### The problem
Every line from the line containing "Tap the 8:33" to the end of the data must appear in the answer exactly as it appears there, and nothing else.

### Stored data

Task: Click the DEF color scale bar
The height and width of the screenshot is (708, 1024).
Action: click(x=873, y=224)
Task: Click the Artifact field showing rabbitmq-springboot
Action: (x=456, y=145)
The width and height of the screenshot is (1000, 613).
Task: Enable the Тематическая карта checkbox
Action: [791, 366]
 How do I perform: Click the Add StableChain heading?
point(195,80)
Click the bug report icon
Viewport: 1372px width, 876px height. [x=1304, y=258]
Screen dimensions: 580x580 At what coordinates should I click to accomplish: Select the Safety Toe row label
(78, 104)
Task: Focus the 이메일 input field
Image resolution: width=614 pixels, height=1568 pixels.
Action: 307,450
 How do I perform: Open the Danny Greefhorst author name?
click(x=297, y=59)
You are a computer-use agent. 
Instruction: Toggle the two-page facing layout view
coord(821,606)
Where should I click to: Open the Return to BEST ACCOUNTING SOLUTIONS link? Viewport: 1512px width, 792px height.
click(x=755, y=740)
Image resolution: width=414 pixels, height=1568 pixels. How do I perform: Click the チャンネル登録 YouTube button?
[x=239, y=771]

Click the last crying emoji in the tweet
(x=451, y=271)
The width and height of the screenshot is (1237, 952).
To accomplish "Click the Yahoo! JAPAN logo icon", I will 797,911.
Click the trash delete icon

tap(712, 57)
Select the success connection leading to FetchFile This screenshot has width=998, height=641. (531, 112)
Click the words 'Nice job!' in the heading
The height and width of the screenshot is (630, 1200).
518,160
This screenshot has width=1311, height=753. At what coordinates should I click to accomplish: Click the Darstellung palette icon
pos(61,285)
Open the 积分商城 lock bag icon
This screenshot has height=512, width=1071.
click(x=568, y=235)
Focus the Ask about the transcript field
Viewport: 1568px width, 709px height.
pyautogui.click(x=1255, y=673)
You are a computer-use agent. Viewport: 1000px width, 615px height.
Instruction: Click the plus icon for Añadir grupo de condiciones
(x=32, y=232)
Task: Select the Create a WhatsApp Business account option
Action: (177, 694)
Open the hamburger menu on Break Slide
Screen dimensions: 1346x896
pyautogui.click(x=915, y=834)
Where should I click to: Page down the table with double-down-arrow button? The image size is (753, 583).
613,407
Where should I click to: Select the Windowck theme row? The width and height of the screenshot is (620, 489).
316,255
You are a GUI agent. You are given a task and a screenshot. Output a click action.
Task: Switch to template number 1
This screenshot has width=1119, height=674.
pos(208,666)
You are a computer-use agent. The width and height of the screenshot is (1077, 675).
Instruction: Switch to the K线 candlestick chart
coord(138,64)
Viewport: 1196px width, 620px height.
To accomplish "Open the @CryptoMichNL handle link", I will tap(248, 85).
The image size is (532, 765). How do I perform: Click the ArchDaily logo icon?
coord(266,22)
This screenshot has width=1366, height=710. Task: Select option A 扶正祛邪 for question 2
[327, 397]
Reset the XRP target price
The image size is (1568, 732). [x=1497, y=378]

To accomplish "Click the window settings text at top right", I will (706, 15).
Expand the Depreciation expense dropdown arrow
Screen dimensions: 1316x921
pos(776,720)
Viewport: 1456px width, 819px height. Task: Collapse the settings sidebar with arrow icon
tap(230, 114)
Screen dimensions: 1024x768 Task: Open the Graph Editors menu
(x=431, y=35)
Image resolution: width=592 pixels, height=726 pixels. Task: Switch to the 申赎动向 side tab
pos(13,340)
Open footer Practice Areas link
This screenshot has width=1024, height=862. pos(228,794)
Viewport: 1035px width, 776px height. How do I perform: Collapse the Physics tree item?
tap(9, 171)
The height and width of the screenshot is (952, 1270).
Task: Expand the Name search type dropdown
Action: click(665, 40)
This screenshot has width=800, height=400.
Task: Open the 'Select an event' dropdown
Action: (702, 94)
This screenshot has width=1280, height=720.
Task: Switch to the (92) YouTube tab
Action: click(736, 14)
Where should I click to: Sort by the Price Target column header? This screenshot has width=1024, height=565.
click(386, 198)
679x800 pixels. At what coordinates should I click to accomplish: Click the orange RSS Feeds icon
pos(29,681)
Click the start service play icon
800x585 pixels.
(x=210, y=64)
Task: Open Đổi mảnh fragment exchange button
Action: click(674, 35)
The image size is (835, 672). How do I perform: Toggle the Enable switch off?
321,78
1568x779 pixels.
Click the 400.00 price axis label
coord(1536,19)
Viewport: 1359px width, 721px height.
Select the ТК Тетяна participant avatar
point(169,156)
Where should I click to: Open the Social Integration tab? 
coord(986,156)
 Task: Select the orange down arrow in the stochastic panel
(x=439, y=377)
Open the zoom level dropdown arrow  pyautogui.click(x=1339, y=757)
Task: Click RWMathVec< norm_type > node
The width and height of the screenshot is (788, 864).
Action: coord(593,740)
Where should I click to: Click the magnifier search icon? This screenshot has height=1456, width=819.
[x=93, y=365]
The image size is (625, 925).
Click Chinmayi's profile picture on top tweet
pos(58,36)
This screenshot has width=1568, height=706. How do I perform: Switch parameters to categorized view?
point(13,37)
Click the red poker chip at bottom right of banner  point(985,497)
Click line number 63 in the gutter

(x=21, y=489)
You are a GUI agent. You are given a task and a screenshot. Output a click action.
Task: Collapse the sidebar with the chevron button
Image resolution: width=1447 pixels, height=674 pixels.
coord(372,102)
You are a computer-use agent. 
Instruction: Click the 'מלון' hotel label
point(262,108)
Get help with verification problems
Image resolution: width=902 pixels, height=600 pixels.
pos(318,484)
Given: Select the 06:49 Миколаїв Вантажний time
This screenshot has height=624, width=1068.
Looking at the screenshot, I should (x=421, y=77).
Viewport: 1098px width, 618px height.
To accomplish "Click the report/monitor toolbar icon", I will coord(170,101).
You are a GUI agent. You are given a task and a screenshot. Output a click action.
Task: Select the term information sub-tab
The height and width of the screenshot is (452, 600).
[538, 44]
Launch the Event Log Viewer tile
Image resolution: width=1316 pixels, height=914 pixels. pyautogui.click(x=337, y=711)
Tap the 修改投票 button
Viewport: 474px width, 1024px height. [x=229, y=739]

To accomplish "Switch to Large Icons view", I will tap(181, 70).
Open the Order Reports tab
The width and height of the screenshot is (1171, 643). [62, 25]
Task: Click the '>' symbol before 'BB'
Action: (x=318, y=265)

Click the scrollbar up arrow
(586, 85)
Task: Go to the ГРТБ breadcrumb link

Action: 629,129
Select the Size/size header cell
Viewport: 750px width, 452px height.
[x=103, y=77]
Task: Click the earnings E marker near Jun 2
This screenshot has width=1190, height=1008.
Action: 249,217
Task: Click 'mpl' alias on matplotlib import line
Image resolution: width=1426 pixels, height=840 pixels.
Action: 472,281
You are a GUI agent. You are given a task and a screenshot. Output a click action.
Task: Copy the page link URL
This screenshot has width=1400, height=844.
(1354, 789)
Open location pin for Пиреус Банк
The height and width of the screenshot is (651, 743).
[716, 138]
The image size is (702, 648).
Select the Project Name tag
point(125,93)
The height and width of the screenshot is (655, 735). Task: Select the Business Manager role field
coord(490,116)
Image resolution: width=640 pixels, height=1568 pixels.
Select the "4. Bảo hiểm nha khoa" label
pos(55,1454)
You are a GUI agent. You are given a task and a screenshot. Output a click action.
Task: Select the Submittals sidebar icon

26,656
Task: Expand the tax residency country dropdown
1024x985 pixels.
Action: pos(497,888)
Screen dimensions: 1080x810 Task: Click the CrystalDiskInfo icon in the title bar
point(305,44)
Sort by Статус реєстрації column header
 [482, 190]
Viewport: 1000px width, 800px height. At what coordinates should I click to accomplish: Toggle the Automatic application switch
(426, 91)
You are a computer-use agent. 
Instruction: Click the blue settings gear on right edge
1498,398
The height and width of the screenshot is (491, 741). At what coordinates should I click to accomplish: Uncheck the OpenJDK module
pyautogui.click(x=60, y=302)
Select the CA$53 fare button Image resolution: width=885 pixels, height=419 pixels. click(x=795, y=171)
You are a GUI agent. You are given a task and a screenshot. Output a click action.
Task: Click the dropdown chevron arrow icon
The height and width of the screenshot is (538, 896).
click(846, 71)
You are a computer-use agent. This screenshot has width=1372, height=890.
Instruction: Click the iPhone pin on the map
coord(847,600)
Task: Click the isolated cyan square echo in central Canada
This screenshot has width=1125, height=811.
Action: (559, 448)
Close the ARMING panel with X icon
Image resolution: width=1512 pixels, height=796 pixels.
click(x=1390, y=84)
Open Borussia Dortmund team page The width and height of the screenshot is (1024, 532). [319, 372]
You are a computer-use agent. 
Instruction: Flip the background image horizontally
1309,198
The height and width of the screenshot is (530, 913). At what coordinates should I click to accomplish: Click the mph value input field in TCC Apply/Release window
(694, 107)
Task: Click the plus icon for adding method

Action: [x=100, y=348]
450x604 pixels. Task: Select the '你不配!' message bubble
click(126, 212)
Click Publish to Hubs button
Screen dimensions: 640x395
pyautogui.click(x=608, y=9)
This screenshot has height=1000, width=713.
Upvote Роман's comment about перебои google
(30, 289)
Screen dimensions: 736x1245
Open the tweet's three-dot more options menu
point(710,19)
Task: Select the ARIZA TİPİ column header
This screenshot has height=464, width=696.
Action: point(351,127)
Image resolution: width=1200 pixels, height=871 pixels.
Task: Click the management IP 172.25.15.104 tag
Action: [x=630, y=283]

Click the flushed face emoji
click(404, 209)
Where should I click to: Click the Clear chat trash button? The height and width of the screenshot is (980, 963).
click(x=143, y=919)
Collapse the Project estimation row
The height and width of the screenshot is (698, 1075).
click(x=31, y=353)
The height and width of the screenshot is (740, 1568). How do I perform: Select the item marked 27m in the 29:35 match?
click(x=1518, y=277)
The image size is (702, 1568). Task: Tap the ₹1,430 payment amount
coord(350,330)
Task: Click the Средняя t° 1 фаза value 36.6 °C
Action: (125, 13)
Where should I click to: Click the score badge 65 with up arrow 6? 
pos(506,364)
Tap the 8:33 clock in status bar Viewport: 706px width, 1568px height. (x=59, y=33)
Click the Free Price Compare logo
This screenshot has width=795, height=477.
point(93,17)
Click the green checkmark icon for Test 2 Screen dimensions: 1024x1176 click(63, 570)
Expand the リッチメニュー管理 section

### Completed task
Tap the 8:33 clock in status bar Viewport: 706px width, 1568px height. (x=59, y=33)
Click the Free Price Compare logo
This screenshot has width=795, height=477.
point(93,17)
Click the green checkmark icon for Test 2 Screen dimensions: 1024x1176 click(63, 570)
Expand the リッチメニュー管理 section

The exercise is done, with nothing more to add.